Gregor Huyskens June 26, 2020 8:09 AM

It’s amazing how much the apparent thing, the App itself deflects even the greatest experts’ attention from the culprit.

You MUST look that the Google “Exposure” API in order to understand what happens.
The “usecase” of tracking the virus is just a horse carrying the weapon.

Google’s and NSA’s dream is to trace and track everybody.
Unless proven there is no reason to believe that the API does in fact create “protected data sets”. Accessibility was only discussed related to “third party attackers”, eavesdropping from someone (app) beside the API running on a phone.
But of course the threat comes from Inside. Google is the threat unless it is completely impossible to download the datasets together with the Phone Hardware ID.
This would be the first data set EVER not accessible by the MASTERS of espionage.

And we may be reminded again: 2001’s law is still intact.
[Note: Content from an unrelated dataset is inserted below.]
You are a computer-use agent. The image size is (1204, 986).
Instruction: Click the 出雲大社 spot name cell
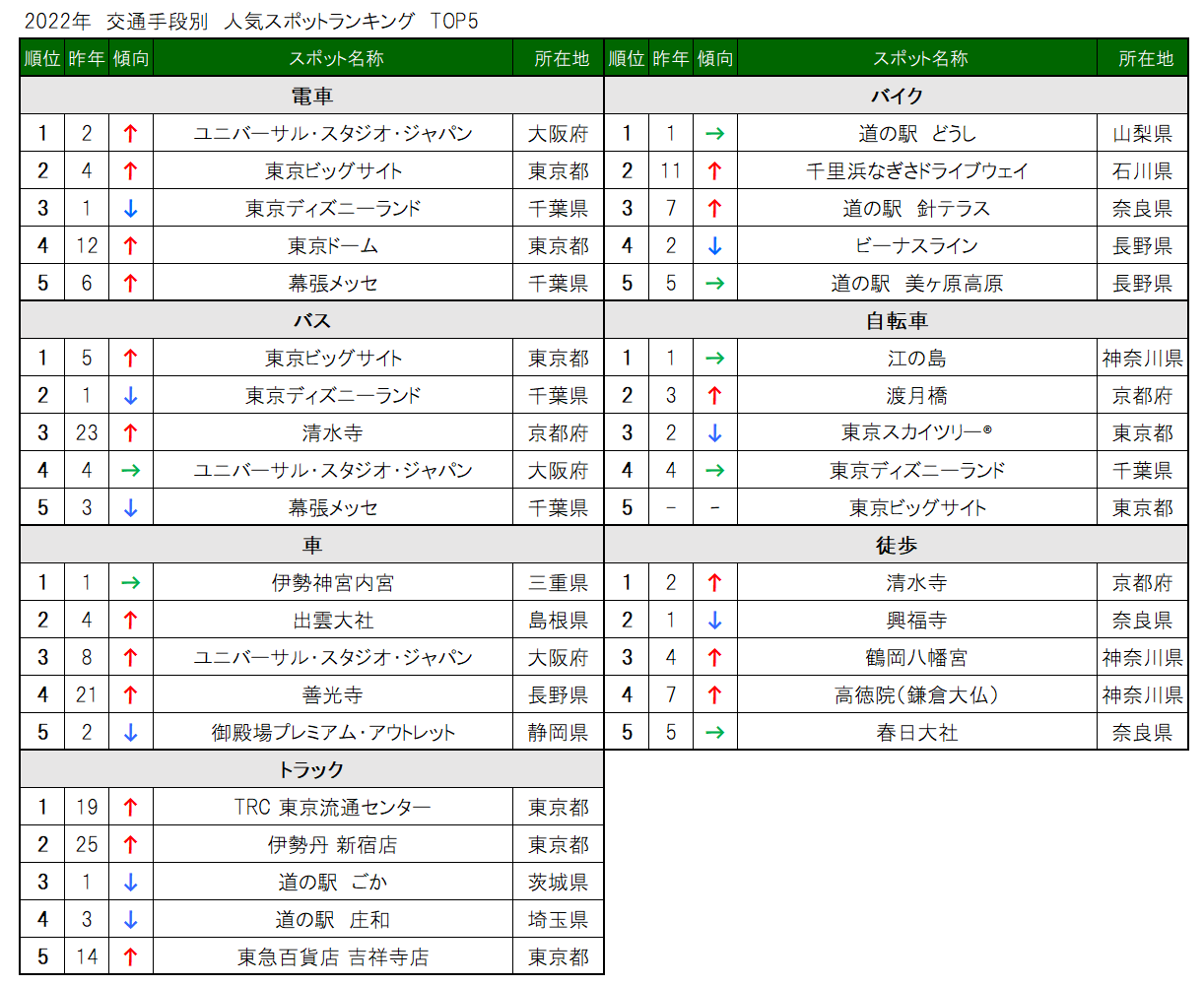pyautogui.click(x=333, y=621)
US is not a free country. US software vendors MUST build in back doors BY LAW.
Now comes a new flavour: You can disconnect your phone from everything
and still all of your contacts are recorded. BRAVE NEW PRIVACY

Sigmundur Hakkarainen September 1, 2020 2:52 AM

Ouch, Schneier for once dead wrong. I don’t thing Bruce can pretend to know those functional problems and business value better than healthcare administrators themselves.

The point of the app is not to REPLACE the health care professional but the HELP them.

One major thing it can do is help them to contact those who have been in close proximity of confirmed cases.

Suppose there’s a gathering of people, and subsequently many infections are found in some participants. How much work will it be to track down and notify all who were present? With same effort, much higher percentage of people involved can be found and conveniently (and anonymously!) informed through the app.

I’m not even speaking of the US or South Europe, those are lost causes, I don’t care. Where I live, the occurrence is way below 1%, so every infection is still trackable. This app exists to make it feasible.